Estimated Cost: $20,000 - $30,000. This is a bit steep for someone with a $3,000 salary like me.

DeepSeek-R1-32B

CPU: 16 cores+
Memory: 64GB+
Storage: 256GB+
GPU: 24GB+ VRAM (e.g., A100 40GB or dual RTX 3090)
Use Case: Suitable for high-precision professional tasks, such as pre-processing for multi-modal tasks. These tasks require high-end CPUs and GPUs and are best suited for well-funded enterprises or research institutions.
Estimated Cost: $40,000 - $100,000. This is out of my budget.

4. Super-Large Models

DeepSeek-R1-70B

CPU: 32 cores+
Memory: 128GB+
Storage: 256GB+
GPU: Multi-GPU setup (e.g., 2x A100 80GB or 4x RTX 4090)
Use Case: Suitable for high-complexity generation tasks in research institutions or large enterprises.
Estimated Cost: $400,000+. This is something for the boss to consider, not me.

DeepSeek-R1-671B

CPU: 64 cores+
Memory: 512GB+
Storage: 512GB+
GPU: Multi-node distributed training (e.g., 8x A100/H100)
Use Case: Suitable for large-scale AI research or exploration of Artificial General Intelligence (AGI).
Estimated Cost: $20,000,000+. This is something for investors to consider, definitely not me.

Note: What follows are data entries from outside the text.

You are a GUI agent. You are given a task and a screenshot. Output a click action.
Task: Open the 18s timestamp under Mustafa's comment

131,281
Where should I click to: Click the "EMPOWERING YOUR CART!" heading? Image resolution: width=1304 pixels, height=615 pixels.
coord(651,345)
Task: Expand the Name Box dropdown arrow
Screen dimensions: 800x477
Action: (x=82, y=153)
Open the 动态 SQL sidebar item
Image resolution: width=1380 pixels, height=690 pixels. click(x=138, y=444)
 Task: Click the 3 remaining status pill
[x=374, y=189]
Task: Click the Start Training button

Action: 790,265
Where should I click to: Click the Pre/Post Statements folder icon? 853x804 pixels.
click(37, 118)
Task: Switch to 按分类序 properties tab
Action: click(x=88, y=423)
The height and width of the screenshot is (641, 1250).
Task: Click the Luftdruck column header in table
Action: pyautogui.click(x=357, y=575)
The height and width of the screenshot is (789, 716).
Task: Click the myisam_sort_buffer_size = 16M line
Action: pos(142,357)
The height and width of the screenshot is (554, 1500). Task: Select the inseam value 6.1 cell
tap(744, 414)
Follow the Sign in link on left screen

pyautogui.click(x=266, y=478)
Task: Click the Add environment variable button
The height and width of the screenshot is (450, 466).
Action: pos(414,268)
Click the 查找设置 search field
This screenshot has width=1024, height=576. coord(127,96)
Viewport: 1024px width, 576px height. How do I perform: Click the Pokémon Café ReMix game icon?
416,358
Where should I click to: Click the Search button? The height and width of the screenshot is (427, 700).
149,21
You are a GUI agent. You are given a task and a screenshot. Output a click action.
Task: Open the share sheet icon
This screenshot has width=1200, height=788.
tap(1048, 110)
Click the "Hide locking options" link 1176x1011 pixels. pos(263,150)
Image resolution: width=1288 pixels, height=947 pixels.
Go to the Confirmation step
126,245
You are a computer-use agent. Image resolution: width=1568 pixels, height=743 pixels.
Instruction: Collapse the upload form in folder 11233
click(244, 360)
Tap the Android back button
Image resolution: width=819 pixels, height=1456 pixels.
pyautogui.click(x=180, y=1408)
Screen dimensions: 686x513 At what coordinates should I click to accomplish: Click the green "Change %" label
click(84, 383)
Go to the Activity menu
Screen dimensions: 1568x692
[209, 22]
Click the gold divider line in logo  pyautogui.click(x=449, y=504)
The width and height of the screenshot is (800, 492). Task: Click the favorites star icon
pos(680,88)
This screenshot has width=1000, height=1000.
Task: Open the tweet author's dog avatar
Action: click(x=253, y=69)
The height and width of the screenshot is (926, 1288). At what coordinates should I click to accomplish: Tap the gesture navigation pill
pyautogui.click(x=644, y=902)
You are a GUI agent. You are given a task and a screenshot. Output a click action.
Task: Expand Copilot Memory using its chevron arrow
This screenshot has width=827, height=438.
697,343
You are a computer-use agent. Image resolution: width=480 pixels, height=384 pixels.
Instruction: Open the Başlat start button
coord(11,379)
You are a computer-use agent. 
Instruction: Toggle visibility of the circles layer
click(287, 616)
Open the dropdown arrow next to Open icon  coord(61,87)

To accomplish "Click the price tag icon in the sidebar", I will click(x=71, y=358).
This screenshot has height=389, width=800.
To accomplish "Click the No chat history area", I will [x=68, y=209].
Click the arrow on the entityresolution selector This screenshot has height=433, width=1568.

The Most Powerful Version: DeepSeek-R1-671B

The 671B version of DeepSeek-R1 is the most powerful but also the most demanding in terms of hardware. Deploying this version requires:

CPU: 64 cores+
Memory: 512GB+
Storage: 512GB+
GPU: Multi-node distributed training with high-end GPUs like 8x A100 or H100
Additional Requirements: High-power supply (1000W+) and advanced cooling systems

This setup is primarily for large-scale AI research institutions or enterprises with substantial budgets. The cost is prohibitive for most individuals and even many businesses.

Conclusion

From this, we can conclude that the larger the number of parameters in the model, the higher the quality and accuracy of the responses. However, even if you use the 70 billion parameter version, it is still not the official Deepseek r1 model used on the website, which is the 671 billion parameter version.

Although the model size is only 400GB, to run this model locally, you would need at least four A100 GPUs with 80GB of memory each. This is impractical for most individuals. Therefore, the significance of running these smaller models locally is more about experimentation and experience.

For personal use, the 8b or 32b versions are more than sufficient. They can still function offline and will not encounter server busy issues, which is something the online version cannot match.